● **Pixel coordinate grounding data**
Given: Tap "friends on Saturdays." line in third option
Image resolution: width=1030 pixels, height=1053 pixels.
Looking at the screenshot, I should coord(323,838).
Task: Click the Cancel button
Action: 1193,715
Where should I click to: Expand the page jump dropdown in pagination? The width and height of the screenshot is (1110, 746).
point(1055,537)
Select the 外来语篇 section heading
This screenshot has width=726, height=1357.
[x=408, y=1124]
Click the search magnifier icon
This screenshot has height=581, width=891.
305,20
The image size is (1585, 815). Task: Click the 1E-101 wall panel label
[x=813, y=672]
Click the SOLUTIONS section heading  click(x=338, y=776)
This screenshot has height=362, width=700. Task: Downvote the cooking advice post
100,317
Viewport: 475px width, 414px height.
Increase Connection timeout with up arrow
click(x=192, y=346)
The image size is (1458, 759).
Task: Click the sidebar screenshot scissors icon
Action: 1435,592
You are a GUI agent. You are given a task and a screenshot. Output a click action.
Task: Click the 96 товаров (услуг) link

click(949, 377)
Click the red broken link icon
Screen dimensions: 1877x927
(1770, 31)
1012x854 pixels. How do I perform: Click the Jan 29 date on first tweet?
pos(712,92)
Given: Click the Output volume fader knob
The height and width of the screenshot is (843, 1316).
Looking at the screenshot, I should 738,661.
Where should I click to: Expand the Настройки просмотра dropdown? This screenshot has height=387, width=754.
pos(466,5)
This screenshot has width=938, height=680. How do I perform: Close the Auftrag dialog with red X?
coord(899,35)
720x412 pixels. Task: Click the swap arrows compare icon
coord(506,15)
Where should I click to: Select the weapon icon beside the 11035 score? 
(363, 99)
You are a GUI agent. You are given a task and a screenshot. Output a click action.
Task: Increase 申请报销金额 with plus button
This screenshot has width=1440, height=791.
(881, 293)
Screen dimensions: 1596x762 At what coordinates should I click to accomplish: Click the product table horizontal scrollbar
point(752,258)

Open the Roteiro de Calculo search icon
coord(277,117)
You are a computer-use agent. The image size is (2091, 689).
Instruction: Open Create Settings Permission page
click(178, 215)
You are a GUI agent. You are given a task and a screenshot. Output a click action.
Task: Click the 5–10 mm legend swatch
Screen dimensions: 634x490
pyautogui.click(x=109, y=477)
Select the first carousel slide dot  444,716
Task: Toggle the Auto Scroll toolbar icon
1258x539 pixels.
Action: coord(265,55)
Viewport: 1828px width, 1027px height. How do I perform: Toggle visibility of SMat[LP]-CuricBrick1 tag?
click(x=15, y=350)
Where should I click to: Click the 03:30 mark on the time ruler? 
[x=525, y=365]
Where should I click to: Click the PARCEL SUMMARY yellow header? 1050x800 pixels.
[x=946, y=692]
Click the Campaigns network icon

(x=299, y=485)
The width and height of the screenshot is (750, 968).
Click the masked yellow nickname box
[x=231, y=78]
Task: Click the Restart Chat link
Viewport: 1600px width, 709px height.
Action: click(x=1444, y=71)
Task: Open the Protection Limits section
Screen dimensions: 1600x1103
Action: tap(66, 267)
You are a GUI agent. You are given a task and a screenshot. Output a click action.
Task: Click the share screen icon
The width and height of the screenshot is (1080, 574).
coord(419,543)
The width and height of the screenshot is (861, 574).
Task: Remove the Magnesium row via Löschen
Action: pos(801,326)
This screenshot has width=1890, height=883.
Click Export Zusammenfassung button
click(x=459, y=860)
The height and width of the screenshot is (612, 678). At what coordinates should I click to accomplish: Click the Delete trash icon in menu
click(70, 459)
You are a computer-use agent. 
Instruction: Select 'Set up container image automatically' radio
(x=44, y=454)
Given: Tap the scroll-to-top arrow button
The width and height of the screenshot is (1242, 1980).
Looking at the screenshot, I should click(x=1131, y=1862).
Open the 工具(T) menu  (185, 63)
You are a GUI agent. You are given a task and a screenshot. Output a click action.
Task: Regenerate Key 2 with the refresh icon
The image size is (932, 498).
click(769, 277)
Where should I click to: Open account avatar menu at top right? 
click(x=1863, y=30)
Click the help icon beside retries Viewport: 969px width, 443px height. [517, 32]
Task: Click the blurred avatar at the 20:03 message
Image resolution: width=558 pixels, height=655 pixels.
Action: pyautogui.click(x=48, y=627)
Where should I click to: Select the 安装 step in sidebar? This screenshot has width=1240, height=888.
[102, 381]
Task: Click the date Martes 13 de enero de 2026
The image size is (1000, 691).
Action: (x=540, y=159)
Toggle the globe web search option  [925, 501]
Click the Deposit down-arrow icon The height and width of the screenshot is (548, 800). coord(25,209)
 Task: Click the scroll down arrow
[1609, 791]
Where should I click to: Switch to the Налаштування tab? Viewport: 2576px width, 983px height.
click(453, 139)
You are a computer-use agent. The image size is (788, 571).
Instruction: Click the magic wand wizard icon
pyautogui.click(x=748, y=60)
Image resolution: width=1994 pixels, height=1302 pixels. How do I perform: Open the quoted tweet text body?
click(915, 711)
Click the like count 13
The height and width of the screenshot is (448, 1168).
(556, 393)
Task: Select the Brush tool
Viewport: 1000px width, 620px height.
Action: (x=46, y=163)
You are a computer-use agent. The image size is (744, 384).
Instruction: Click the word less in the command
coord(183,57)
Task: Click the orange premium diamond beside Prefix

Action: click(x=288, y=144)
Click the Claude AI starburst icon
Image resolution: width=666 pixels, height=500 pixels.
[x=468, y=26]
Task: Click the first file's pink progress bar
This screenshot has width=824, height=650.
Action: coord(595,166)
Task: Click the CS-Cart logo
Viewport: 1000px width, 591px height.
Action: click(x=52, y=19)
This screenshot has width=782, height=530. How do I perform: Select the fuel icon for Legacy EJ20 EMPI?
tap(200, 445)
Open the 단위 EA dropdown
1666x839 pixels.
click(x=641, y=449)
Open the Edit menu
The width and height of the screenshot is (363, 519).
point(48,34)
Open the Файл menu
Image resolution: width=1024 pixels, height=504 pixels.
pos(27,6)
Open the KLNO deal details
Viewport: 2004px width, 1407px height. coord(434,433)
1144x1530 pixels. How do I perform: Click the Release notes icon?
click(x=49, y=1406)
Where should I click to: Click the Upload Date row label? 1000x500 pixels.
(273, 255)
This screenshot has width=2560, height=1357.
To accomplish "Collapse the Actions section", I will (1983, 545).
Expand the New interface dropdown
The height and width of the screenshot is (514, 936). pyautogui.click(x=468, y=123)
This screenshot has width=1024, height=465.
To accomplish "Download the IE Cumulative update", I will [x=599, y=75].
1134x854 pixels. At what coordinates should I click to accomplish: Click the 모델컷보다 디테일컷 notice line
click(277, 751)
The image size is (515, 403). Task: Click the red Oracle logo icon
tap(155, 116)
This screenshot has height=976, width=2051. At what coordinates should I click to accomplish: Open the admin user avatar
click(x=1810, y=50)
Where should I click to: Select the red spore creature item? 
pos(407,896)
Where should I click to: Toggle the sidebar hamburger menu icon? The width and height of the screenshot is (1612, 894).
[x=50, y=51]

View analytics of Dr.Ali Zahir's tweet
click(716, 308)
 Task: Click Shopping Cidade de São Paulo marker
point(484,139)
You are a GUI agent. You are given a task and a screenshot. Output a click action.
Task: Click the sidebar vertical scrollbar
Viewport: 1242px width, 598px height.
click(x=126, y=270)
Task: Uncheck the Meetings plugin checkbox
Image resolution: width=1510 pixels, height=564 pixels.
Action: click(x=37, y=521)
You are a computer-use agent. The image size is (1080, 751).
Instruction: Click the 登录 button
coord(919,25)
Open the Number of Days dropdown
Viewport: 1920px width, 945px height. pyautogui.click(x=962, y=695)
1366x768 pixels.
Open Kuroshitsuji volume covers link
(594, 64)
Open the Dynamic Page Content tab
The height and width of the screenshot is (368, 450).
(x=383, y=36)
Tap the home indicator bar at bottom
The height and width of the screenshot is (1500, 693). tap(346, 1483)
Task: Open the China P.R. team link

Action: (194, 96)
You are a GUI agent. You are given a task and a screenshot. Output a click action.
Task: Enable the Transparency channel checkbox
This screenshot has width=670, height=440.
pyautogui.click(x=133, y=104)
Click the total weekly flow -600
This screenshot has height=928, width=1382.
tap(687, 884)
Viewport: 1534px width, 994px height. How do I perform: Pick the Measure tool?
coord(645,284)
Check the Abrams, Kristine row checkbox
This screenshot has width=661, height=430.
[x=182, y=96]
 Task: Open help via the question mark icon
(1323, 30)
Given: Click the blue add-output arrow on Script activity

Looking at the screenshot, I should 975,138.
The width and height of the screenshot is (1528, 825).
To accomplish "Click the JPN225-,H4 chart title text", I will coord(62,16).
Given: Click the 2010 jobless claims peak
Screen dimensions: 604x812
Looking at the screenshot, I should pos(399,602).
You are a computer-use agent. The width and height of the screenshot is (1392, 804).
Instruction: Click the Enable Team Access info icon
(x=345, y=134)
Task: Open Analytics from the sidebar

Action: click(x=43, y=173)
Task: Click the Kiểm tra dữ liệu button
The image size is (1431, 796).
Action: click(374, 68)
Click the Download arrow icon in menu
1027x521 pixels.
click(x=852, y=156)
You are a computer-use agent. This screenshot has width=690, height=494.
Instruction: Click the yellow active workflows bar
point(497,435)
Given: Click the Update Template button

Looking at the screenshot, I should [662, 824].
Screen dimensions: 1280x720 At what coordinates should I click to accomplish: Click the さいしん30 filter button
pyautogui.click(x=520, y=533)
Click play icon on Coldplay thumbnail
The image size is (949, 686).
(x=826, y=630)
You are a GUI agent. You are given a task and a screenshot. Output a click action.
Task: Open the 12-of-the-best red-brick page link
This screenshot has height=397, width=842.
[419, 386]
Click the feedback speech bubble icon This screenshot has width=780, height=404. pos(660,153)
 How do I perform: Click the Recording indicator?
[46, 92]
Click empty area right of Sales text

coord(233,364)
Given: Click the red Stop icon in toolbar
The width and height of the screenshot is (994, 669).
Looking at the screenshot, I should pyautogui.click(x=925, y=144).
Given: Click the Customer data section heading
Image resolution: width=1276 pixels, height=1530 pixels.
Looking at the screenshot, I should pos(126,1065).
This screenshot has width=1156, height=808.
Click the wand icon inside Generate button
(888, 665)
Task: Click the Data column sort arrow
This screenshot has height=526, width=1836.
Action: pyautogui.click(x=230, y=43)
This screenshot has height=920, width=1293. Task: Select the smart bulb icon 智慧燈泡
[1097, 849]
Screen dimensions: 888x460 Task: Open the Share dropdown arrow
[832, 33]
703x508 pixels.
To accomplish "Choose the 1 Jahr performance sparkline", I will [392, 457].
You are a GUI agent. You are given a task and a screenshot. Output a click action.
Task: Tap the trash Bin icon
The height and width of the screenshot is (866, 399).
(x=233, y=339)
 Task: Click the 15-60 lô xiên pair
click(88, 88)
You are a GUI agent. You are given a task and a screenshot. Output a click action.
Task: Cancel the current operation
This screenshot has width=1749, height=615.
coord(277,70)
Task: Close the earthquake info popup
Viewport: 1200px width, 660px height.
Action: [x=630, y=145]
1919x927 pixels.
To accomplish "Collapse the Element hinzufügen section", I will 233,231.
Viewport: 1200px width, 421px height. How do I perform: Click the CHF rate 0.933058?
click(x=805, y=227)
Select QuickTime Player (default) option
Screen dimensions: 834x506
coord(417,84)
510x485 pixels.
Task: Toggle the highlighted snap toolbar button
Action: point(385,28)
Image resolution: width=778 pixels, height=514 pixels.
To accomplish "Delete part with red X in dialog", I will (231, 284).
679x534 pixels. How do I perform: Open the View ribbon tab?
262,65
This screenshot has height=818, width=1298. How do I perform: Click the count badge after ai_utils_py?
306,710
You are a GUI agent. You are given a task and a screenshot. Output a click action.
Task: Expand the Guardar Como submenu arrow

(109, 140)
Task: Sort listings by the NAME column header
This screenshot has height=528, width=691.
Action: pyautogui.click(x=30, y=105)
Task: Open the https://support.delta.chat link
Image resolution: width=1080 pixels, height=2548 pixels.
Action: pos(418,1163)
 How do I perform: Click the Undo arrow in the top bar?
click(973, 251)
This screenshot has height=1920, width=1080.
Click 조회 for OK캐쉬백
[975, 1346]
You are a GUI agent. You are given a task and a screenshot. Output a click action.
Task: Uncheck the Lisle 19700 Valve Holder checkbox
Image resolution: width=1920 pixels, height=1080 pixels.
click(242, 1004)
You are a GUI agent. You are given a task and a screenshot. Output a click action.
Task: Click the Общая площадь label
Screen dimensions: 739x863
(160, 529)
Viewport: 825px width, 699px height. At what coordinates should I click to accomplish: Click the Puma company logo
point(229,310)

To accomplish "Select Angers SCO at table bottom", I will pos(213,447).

● **TASK GOAL**
Working from the records above, write out verbatim only the lines from the line containing "Task: Open help via the question mark icon" through the line containing "Task: Click the Data column sort arrow".

● **COMPLETED EXERCISE**
 Task: Open help via the question mark icon
(1323, 30)
Given: Click the blue add-output arrow on Script activity

Looking at the screenshot, I should 975,138.
The width and height of the screenshot is (1528, 825).
To accomplish "Click the JPN225-,H4 chart title text", I will coord(62,16).
Given: Click the 2010 jobless claims peak
Screen dimensions: 604x812
Looking at the screenshot, I should pos(399,602).
You are a computer-use agent. The width and height of the screenshot is (1392, 804).
Instruction: Click the Enable Team Access info icon
(x=345, y=134)
Task: Open Analytics from the sidebar

Action: click(x=43, y=173)
Task: Click the Kiểm tra dữ liệu button
The image size is (1431, 796).
Action: click(374, 68)
Click the Download arrow icon in menu
1027x521 pixels.
click(x=852, y=156)
You are a computer-use agent. This screenshot has width=690, height=494.
Instruction: Click the yellow active workflows bar
point(497,435)
Given: Click the Update Template button

Looking at the screenshot, I should [662, 824].
Screen dimensions: 1280x720 At what coordinates should I click to accomplish: Click the さいしん30 filter button
pyautogui.click(x=520, y=533)
Click play icon on Coldplay thumbnail
The image size is (949, 686).
(x=826, y=630)
You are a GUI agent. You are given a task and a screenshot. Output a click action.
Task: Open the 12-of-the-best red-brick page link
This screenshot has height=397, width=842.
[419, 386]
Click the feedback speech bubble icon This screenshot has width=780, height=404. pos(660,153)
 How do I perform: Click the Recording indicator?
[46, 92]
Click empty area right of Sales text

coord(233,364)
Given: Click the red Stop icon in toolbar
The width and height of the screenshot is (994, 669).
Looking at the screenshot, I should pyautogui.click(x=925, y=144).
Given: Click the Customer data section heading
Image resolution: width=1276 pixels, height=1530 pixels.
Looking at the screenshot, I should pos(126,1065).
This screenshot has width=1156, height=808.
Click the wand icon inside Generate button
(888, 665)
Task: Click the Data column sort arrow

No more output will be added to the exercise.